Little information exists on the relationships of commercial LBMs with third-party vendors, evoking the possibility of kickbacks, rebates and spread pricing, which would jack up costs for patients and payers. Equally little is known about the long-term impact these companies have on patient outcomes, clinicians’ use of diagnostic tests, clinician outcomes, or payer expenditures.
Ensuring vigilance in the evolving LBM marketplace
Laboratory benefits managers have been in existence since at least 1989. Their reach is substantial: Three of the four largest commercial insurers — with a combined 105 million lives under management — use laboratory benefits managers. These large insurers also offer Medicare Advantage plans, enabling LBMs to manage lab benefits for covered Medicare beneficiaries.
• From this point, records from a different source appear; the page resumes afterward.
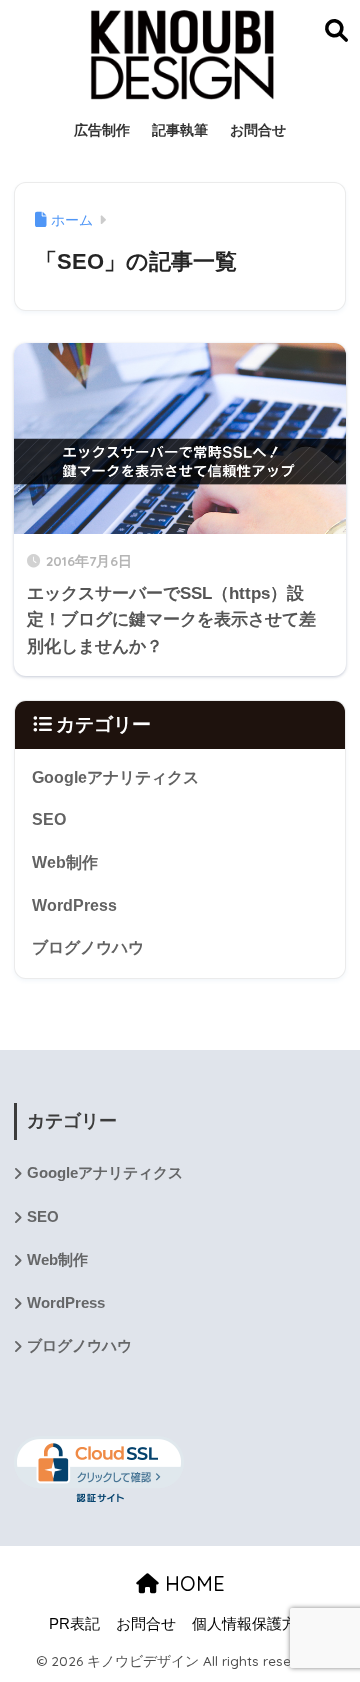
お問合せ (258, 130)
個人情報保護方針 (252, 1624)
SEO (49, 819)
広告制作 (102, 130)
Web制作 (65, 862)
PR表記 (74, 1624)
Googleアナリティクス (115, 777)
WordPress (74, 905)
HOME (192, 1583)
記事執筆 (180, 130)
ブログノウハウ (88, 947)
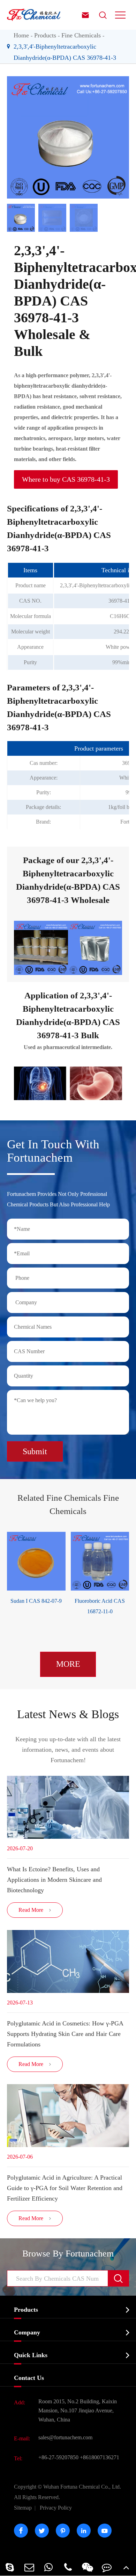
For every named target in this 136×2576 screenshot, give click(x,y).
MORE (68, 1664)
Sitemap (23, 2508)
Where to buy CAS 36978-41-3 (66, 479)
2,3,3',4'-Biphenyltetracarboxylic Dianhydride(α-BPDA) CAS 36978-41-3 (65, 52)
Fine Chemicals (81, 35)
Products (45, 35)
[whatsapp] (48, 2567)
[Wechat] (87, 2567)
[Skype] (10, 2567)
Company (27, 2332)
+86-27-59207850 (58, 2457)
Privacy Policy (56, 2508)
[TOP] (126, 2567)
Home (21, 35)
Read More (35, 1910)
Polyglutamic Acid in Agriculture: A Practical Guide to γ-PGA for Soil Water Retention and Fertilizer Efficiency (64, 2188)
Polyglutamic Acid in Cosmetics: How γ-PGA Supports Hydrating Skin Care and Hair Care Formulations (65, 2034)
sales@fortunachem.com (65, 2437)
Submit (35, 1451)
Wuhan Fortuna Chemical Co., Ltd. (67, 2492)
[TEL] (68, 2567)
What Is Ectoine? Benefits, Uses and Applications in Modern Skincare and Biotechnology (54, 1880)
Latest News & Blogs (68, 1714)
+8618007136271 (99, 2457)
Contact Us (29, 2377)
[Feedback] (107, 2567)
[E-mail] (29, 2567)
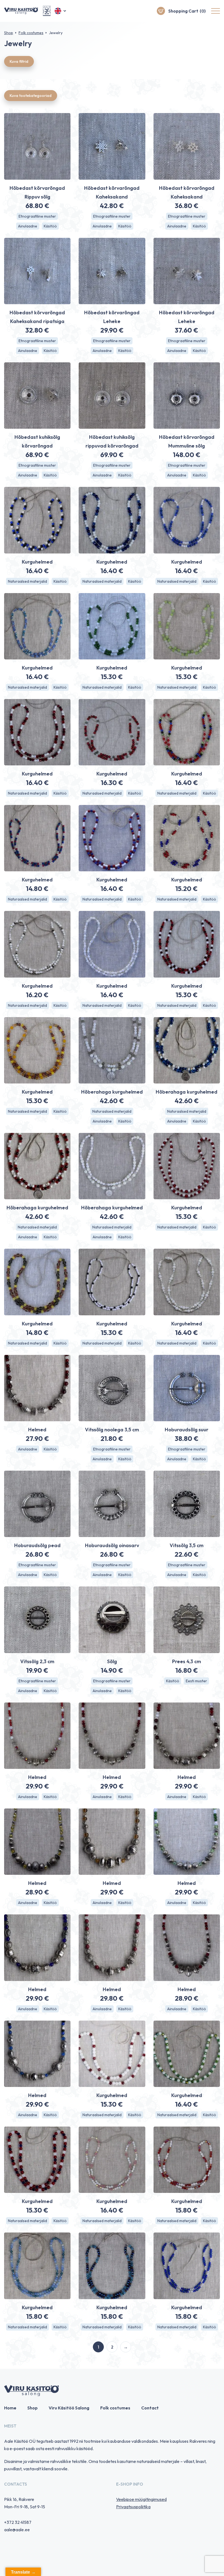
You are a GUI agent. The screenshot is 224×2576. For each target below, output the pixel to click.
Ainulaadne (27, 226)
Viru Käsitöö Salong (69, 2408)
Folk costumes (31, 32)
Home (10, 2408)
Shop (8, 32)
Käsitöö (50, 226)
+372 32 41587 (17, 2522)
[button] (61, 11)
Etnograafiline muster (37, 216)
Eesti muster (196, 1680)
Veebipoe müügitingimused (141, 2499)
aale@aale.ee (17, 2529)
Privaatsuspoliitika (133, 2506)
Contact (150, 2408)
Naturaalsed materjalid (27, 581)
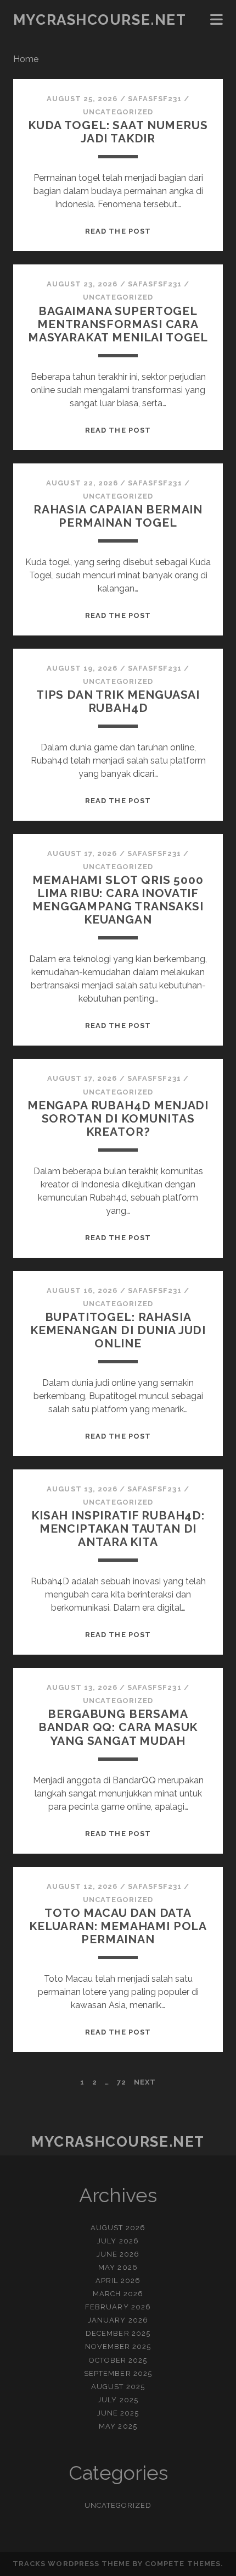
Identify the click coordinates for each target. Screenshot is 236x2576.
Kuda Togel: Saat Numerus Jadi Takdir (117, 131)
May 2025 (118, 2426)
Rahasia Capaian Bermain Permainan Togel (118, 515)
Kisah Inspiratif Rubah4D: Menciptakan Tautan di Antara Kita (118, 1528)
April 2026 (117, 2280)
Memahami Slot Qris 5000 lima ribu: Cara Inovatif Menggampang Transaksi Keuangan (118, 899)
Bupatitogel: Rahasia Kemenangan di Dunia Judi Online (118, 1330)
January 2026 (118, 2320)
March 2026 (118, 2294)
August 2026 (118, 2228)
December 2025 (118, 2333)
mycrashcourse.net (100, 20)
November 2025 (118, 2346)
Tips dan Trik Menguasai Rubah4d (118, 701)
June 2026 (118, 2254)
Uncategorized (118, 112)
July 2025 (118, 2400)
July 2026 (117, 2241)
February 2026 (118, 2307)
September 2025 (118, 2373)
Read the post (118, 231)
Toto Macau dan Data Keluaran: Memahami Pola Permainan (118, 1926)
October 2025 (118, 2360)
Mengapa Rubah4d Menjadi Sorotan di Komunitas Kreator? (118, 1118)
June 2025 (118, 2413)
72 (121, 2082)
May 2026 (117, 2267)
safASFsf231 (155, 99)
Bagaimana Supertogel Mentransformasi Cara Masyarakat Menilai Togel (118, 324)
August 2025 (117, 2386)
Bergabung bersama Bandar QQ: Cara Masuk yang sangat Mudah (118, 1727)
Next (145, 2082)
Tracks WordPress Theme (71, 2564)
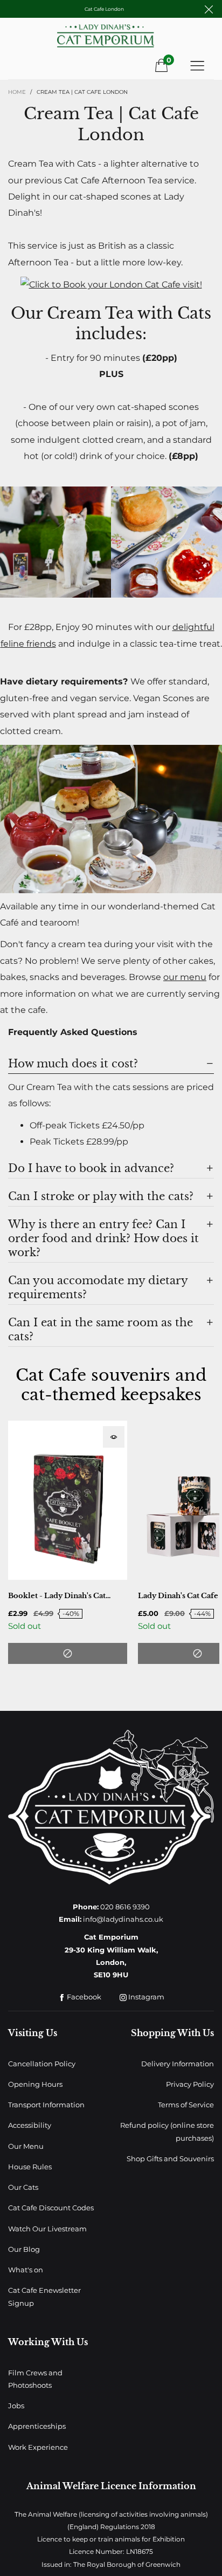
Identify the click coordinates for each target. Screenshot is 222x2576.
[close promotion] (208, 9)
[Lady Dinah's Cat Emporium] (111, 40)
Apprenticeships (37, 2426)
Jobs (16, 2405)
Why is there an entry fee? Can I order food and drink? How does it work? (103, 1238)
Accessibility (29, 2125)
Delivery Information (177, 2063)
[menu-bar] (197, 65)
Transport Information (46, 2104)
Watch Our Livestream (47, 2228)
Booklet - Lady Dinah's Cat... (59, 1595)
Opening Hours (35, 2084)
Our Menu (26, 2146)
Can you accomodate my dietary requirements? (98, 1287)
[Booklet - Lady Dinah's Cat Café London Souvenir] (67, 1500)
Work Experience (38, 2447)
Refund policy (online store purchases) (167, 2131)
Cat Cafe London (104, 9)
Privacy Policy (190, 2084)
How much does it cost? (73, 1063)
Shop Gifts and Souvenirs (170, 2158)
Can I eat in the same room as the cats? (100, 1329)
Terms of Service (186, 2104)
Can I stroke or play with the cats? (100, 1196)
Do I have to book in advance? (91, 1168)
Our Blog (24, 2249)
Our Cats (23, 2187)
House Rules (30, 2166)
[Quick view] (113, 1437)
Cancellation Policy (41, 2063)
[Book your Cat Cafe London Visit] (111, 284)
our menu (184, 977)
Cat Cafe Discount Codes (51, 2207)
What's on (25, 2269)
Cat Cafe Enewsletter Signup (44, 2296)
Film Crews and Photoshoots (35, 2378)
These middlemen have been noted to exert “unprecedented” negative impacts on the profitability of other participants, such as diagnostics producers, across the ecosystem.
Although laboratory benefits managers have been around for three decades, there isn’t yet enough data to determine whether they will add value to the health care system or extract value from it. To assess the trajectory of this industry, there is a pressing need for objective evidence on the role of LBMs and their impact on various components of health care and health care players.
Most important is assessing the impact of laboratory benefits managers on patient outcomes. They have the power to cause delays in testing or substitute optimal tests with suboptimal ones, which would be clinically and economically unacceptable, as such manipulation can harm patients and produce downstream costs far in excess of marginal savings.
The influence of laboratory benefits managers on clinician workflows and on appropriate versus inappropriate use of diagnostic tests should also be continuously monitored. Novel approaches to quality improvement in care delivery — such as tools embedded in electronic health records seeking to limit clinicians’ ability to order ill-advised tests — tend to lose their effectiveness over time, even after showing early success. The introduction of new hurdles to care delivery can induce poor provider outcomes, such as burnout.
Finally, we also need better insight into the characteristics and activities of laboratory benefits managers. On the macro level, ownership and partnership dynamics between LBMs and third parties must be scrutinized to prevent noncompetitive or pseudocompetitive market conditions. On the micro level, transparency into negotiation tactics and cash flows are needed to ensure that the value created by LBMs is shared with broader society, rather than shareholders alone.
The transition to precision medicine will intensify the use of diagnostics, especially genetic testing, to guide individualized treatment. To prevent PBM déjà vu, payers, policymakers, regulators, clinicians, and journalists must serve as cautious stewards as the landscape for laboratory benefits managers matures.
Eli M. Cahan is medical student at the NYU School of Medicine who is currently on leave to complete a master’s degree in health policy at Stanford University as a Knight-Hennessy Scholar.